Decoding the mysteries of MPIO

  • Filter
  • Time
  • Show
Clear All
new posts

  • Decoding the mysteries of MPIO

    All the articles/blogs/white papers I've come across assume that the hardware you use for your iSCSI storage solution is a 3rd party device, with accompanying drivers, etc. to govern it's side of the iSCSI MPIO setup. But what about when your storage is a Server 2012 Datacenter box running as a File & Storage server?

    Our development system is a copy of our Live system, as much as can be. 'Live' uses a Dell SAN shelf setup, and MPIO between our clustered Hypervisors works a treat. Our Dev setup uses older, lower-spec servers as Hypervisors, and 2 are our iSCSI storage for this cluster. What we're trying to work out is the difference between MPIO and LACP for each end of an iSCSI target link.

    Scenario: 2 clustered servers (call them H1 & H2), 2012 Datacenter, with 3 legs each in the vlan for iSCSI traffic, on a dedicated Cisco 3750G switch to keep the traffic separate. MPIO is running on them, as well. Our storage servers are also 2012 Datacenter (call them S1 & S2), but only running as iSCSI storage providers. Each one has 4 legs in the iSCSI vlan, originally running as a team using 2012's built-in teaming and LACP active mode on the switch ports (one team per server, obviously!)

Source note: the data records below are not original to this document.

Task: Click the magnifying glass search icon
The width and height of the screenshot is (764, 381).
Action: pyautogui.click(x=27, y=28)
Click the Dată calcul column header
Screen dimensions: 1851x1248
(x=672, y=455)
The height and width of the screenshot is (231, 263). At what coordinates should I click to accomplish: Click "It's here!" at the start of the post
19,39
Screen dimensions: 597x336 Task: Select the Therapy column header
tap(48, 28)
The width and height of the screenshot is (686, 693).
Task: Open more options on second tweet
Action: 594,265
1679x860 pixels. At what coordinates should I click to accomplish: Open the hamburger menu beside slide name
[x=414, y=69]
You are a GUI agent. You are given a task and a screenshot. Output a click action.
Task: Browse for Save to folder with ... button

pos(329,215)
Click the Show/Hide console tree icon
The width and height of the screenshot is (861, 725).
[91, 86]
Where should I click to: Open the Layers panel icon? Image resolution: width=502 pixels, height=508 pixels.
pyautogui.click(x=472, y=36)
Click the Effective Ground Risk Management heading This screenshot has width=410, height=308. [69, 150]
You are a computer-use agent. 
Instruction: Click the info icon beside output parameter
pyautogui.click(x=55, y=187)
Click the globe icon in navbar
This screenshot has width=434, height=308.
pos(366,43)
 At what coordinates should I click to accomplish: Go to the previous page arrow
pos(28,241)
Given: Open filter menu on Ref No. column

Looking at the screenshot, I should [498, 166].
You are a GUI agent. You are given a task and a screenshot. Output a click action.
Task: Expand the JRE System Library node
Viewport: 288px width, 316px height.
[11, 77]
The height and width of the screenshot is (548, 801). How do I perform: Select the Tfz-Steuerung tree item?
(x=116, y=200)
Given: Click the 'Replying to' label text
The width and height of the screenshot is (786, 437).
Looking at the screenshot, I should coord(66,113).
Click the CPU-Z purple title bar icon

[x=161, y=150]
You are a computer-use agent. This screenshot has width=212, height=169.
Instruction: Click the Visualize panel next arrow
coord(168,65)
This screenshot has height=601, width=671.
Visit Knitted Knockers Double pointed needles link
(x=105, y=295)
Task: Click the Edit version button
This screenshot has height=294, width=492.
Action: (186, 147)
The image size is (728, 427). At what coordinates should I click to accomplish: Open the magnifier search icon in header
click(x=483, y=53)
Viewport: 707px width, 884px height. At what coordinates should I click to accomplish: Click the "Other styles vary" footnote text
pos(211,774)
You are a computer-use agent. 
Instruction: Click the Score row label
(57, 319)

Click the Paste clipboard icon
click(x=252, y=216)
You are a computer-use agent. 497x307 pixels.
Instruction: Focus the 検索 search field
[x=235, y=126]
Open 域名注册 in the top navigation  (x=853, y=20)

    We've been having no end of stability/time-lag issues with this, and thought that maybe we should not be using LACP on the storage server side, but MPIO throughout. But we're having as much trouble finding anything definitive about an MS-based iSCSI target server, using either MPIO or LACP, and our own experiments have nearly cost us our Dev domain on more than one occasion.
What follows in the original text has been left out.